Pravin Gordhan, who held three positions in South Africa’s cabinet and won plaudits for standing up to Jacob Zuma during his scandal-marred presidency, has died. He was 75.
Gordhan died in hospital in the early hours of Friday morning after battling cancer, his family said in an emailed statement.
A veteran anti-apartheid activist and high-ranking member of the African National Congress, Gordhan made a name for himself within government by leading an overhaul of the national tax agency years before serving under Zuma.

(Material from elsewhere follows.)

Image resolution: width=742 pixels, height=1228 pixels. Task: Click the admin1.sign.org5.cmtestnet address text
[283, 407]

Recruited to the post in 1999 by then-Finance Minister Trevor Manuel, Gordhan served as commissioner of the South African Revenue Service for a decade and transformed it into a world-class organization, overhauling its systems and recruiting a new team of highly skilled personnel. Government revenue more than tripled during his tenure as an additional 1.5 million people were drawn into the tax net.
Finance Minister
Zuma was appointed president in 2009—weeks after prosecutors dropped charges against him of taking bribes from arms dealers—and tapped Gordhan to replace Manuel as finance minister. Gordhan steered the economy through the aftermath of the global financial crisis, and the economy grew by an average of about 1.8% annually during the five years he held the post.
After winning a second term in 2014, Zuma assigned the finance portfolio to Nhlanhla Nene and named Gordhan as cooperative governance and traditional affairs minister. Linked to a succession of scandals, Zuma in 2015 fired Nene and replaced him with a little-known lawmaker, David van Rooyen.

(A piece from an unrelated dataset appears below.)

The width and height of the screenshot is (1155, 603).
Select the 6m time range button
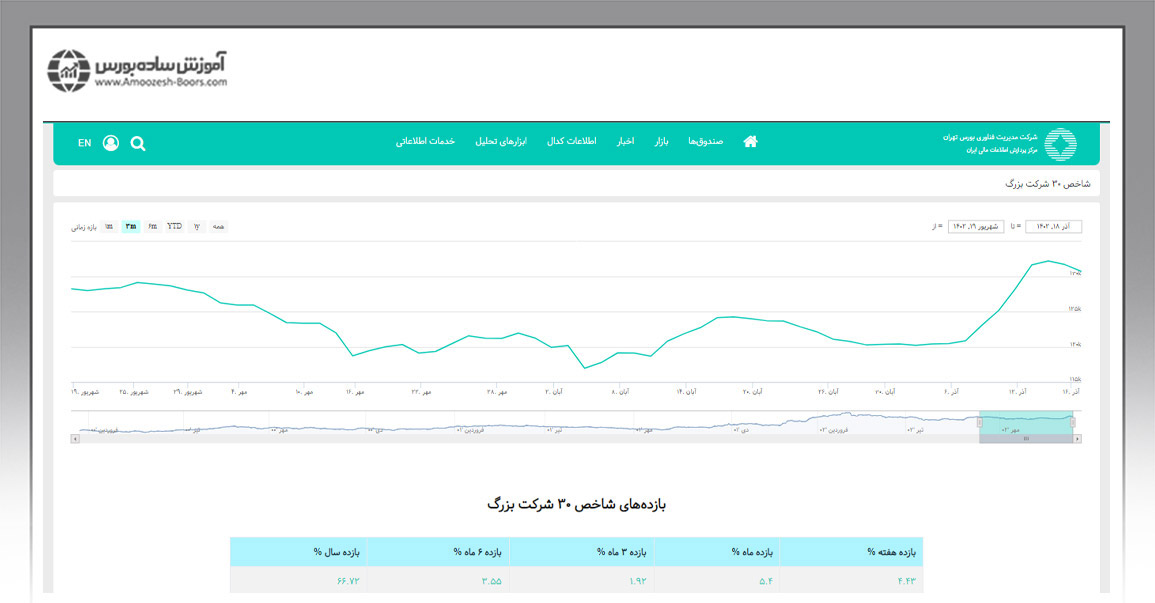(152, 227)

The move triggered a selloff in the rand and the nation’s bonds, and business and ruling-party leaders pressured Zuma to reconsider. Four days later, he announced that Gordhan and Van Rooyen would swap portfolios.
But Zuma repeatedly undermined Gordhan’s authority, describing Van Rooyen as the most qualified finance minister he’d ever appointed and rebuffing Gordhan’s request to fire tax chief Tom Moyane for insubordination. Gordhan defied Zuma’s attempts to open the spending taps and finance a nuclear-expansion program, presenting a national budget that proposed spending curbs and higher taxes.
Fraud charges
In 2016, prosecutors said Gordhan would face two fraud charges for illegally approving the early retirement of a subordinate, resulting in 1.1 million rand ($61,000) of wasteful expenditure. Civil-rights groups, the heads of some of South Africa’s biggest companies and scores of ANC leaders rallied to Gordhan’s defense, and the case was dropped due to a lack of evidence.
Gordhan said he’d been the victim of “persecution and political mischief” driven by “rent-seekers” intent on accessing state coffers.
In March 2017, Gordhan flew to London to promote South Africa as an investment destination, and upon his arrival he received a message from Zuma’s office instructing him to return home. He was fired shortly thereafter, part of a major cabinet reshuffle that saw Zuma appoint loyalists to key posts.
Zuma stood down as ANC leader in December 2017 and the ANC forced him to quit as president two months later to stem a loss of electoral support. A judicial commission of inquiry found that state entities were systematically looted during Zuma’s almost nine-year tenure with his tacit consent.
Rolling blackouts
Cyril Ramaphosa, who succeeded Zuma, named Gordhan as his public enterprises minister and tasked him with turning around mismanaged, cash-strapped state companies. While their boards and management teams were overhauled, they continued to underperform, resulting in the country being subjected to rolling power blackouts and logistics snarlups that hamstrung the economy.
Pravin Jamnadas Gordhan was born on April 12, 1949, in the eastern port city of Durban, the son of traders who had immigrated to South Africa from India in the 1920s.
He became immersed in the struggle against White-minority rule while studying pharmacy and was detained three times for his political activism, enduring torture at the hands of the police. He played a key role in negotiating a peaceful end to apartheid and became a lawmaker for the party after the nation’s first multiracial elections in 1994.
Gordhan announced his retirement ahead of May 2024 elections and had kept a low profile since then. He had one daughter with his wife, Vanitha, and another daughter from a previous relationship.